> Work to complete:
Look for "accomplish" in each line of the entries, and return the matching lines.

> Saved data entries:
....................
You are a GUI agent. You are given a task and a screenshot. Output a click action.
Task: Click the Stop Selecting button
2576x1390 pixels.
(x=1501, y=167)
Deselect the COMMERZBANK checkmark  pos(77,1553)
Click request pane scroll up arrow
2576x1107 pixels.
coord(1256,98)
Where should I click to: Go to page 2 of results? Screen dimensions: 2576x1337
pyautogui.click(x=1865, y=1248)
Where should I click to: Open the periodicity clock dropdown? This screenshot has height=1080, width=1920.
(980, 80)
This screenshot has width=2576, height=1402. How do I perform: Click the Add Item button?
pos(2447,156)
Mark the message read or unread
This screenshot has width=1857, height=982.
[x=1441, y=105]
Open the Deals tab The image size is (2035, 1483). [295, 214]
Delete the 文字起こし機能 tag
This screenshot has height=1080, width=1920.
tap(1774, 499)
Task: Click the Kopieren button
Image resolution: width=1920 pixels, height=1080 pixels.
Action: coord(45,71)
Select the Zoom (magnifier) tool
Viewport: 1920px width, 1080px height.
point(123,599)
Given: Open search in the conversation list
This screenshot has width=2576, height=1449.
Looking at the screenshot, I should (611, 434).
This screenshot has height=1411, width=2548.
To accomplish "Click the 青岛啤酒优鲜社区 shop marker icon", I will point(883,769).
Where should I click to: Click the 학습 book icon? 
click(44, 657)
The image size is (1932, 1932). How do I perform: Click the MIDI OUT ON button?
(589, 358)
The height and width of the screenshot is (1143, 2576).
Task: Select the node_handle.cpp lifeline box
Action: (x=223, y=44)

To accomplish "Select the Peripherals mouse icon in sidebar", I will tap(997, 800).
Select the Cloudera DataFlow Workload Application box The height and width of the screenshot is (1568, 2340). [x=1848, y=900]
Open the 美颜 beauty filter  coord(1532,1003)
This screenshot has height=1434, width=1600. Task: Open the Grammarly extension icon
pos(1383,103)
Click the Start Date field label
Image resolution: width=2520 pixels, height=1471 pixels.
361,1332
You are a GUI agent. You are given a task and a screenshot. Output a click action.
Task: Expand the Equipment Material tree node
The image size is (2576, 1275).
....................
> Response:
To accomplish "Click the 青岛啤酒优鲜社区 shop marker icon", I will point(883,769).
To accomplish "Select the Peripherals mouse icon in sidebar", I will tap(997, 800).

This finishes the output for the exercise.